Requirement:
Reproduce the stretch of lines from the one containing "Given: Select Holiday Savings account row" through the one containing "[x=31, y=170]", switching "thermometer" to "temperature" and leaving everything else unchanged.

-- Start of Source material --

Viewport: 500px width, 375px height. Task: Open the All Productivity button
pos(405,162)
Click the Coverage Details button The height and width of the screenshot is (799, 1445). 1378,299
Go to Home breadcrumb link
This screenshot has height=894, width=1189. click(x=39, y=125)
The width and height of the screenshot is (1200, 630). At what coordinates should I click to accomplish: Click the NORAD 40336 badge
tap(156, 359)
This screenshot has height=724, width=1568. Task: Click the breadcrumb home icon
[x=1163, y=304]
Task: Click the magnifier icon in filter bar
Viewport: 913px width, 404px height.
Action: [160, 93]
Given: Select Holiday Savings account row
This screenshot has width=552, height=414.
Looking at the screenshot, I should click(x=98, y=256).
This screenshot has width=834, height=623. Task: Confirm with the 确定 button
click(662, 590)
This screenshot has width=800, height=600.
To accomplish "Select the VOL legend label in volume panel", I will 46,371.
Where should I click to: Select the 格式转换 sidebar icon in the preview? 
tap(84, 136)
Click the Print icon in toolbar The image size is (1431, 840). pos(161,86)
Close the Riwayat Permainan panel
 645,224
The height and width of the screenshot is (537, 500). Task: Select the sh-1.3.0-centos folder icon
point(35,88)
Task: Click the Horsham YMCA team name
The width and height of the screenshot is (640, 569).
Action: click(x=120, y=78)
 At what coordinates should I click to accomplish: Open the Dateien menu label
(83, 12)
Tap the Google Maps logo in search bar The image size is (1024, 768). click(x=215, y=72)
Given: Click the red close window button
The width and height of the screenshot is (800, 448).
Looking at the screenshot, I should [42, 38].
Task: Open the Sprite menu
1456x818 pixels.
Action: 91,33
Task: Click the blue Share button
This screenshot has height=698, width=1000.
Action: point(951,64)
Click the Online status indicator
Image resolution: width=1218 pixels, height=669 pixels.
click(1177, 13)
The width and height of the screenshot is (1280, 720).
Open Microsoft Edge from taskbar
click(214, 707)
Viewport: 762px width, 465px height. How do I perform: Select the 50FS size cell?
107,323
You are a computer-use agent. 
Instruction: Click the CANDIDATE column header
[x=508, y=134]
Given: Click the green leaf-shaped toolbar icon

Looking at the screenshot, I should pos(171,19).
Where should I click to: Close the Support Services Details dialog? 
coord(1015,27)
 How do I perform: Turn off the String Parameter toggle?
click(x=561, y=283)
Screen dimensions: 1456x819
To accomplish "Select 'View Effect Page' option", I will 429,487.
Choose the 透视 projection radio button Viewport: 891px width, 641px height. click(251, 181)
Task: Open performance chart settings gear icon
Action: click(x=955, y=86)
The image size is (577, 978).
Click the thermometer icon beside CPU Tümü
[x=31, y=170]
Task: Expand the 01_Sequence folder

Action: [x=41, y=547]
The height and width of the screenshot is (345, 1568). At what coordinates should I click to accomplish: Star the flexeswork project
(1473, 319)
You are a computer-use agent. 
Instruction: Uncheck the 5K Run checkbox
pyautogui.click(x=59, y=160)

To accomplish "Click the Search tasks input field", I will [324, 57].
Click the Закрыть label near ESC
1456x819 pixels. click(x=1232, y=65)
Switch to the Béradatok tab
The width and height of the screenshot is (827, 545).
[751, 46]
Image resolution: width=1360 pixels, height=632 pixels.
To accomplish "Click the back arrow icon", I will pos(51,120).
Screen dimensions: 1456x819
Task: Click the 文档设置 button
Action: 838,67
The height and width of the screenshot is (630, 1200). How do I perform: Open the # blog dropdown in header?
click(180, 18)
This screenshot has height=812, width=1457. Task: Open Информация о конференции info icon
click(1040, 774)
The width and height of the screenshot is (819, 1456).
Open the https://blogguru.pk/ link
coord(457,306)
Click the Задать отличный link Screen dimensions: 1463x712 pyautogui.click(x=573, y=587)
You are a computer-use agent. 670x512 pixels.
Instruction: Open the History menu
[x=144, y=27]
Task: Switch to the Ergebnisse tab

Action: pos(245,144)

-- End of Source material --

Exercise answer:
Given: Select Holiday Savings account row
This screenshot has width=552, height=414.
Looking at the screenshot, I should click(x=98, y=256).
This screenshot has width=834, height=623. Task: Confirm with the 确定 button
click(662, 590)
This screenshot has width=800, height=600.
To accomplish "Select the VOL legend label in volume panel", I will 46,371.
Where should I click to: Select the 格式转换 sidebar icon in the preview? 
tap(84, 136)
Click the Print icon in toolbar The image size is (1431, 840). pos(161,86)
Close the Riwayat Permainan panel
 645,224
The height and width of the screenshot is (537, 500). Task: Select the sh-1.3.0-centos folder icon
point(35,88)
Task: Click the Horsham YMCA team name
The width and height of the screenshot is (640, 569).
Action: click(x=120, y=78)
 At what coordinates should I click to accomplish: Open the Dateien menu label
(83, 12)
Tap the Google Maps logo in search bar The image size is (1024, 768). click(x=215, y=72)
Given: Click the red close window button
The width and height of the screenshot is (800, 448).
Looking at the screenshot, I should [42, 38].
Task: Open the Sprite menu
1456x818 pixels.
Action: 91,33
Task: Click the blue Share button
This screenshot has height=698, width=1000.
Action: point(951,64)
Click the Online status indicator
Image resolution: width=1218 pixels, height=669 pixels.
click(1177, 13)
The width and height of the screenshot is (1280, 720).
Open Microsoft Edge from taskbar
click(214, 707)
Viewport: 762px width, 465px height. How do I perform: Select the 50FS size cell?
107,323
You are a computer-use agent. 
Instruction: Click the CANDIDATE column header
[x=508, y=134]
Given: Click the green leaf-shaped toolbar icon

Looking at the screenshot, I should pos(171,19).
Where should I click to: Close the Support Services Details dialog? 
coord(1015,27)
 How do I perform: Turn off the String Parameter toggle?
click(x=561, y=283)
Screen dimensions: 1456x819
To accomplish "Select 'View Effect Page' option", I will 429,487.
Choose the 透视 projection radio button Viewport: 891px width, 641px height. click(251, 181)
Task: Open performance chart settings gear icon
Action: click(x=955, y=86)
The image size is (577, 978).
Click the temperature icon beside CPU Tümü
[x=31, y=170]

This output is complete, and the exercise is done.